> _STATED EXERCISE A_: Pick out every line in the records below that contains the string "Select", and copy each of those lines.
— begin PASSAGE TO READ —
I didn’t say anything about Father’s Day. There’d be time enough to work on that. I was just relieved she got it about Mother’s Day.

I didn’t even try with my dad. He’s rejected my gender entirely; how could I expect him to understand that I don’t want to celebrate Mother’s Day?

Funny enough though, out of those three, he was actually the only one who didn’t wound me on The Day.

I woke up on Mother’s Day to a card on my dresser. Why is there a card there?!?! I don’t get a card today. My stomach went hollow. I asked my girlfriend to open it. Of course I knew what it was; I could have just thrown it away without looking, but I had to know for sure. Who had done this to me.

It was a card with a picture of Olaf from Frozen and something about warm hugs, and my kid had scrawled something on the inside.

My kid. The only person who lives me with me who actually genders me correctly, and she had done this to me. And of course, she couldn’t have bought that card by herself, so my mom had been complicit in it too.
— end PASSAGE TO READ —
> _STATED EXERCISE B_: Transcribe the part of the Mother's Day passage above that starts at "I didn’t say" and ends at "on The Day.".
— begin INPUT RECORDS —
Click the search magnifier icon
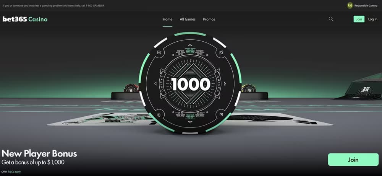[x=331, y=19]
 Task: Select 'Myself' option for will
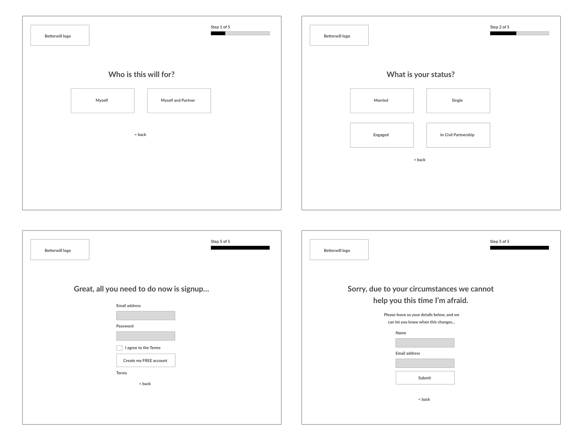(x=101, y=100)
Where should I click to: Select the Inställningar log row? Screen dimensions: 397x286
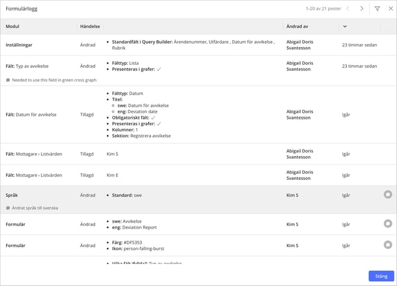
— end INPUT RECORDS —
> _PROBLEM SOLUTION A_:
 Task: Select 'Myself' option for will
Where should I click to: Select the Inställningar log row? Screen dimensions: 397x286

> _PROBLEM SOLUTION B_:
I didn’t say anything about Father’s Day. There’d be time enough to work on that. I was just relieved she got it about Mother’s Day.

I didn’t even try with my dad. He’s rejected my gender entirely; how could I expect him to understand that I don’t want to celebrate Mother’s Day?

Funny enough though, out of those three, he was actually the only one who didn’t wound me on The Day.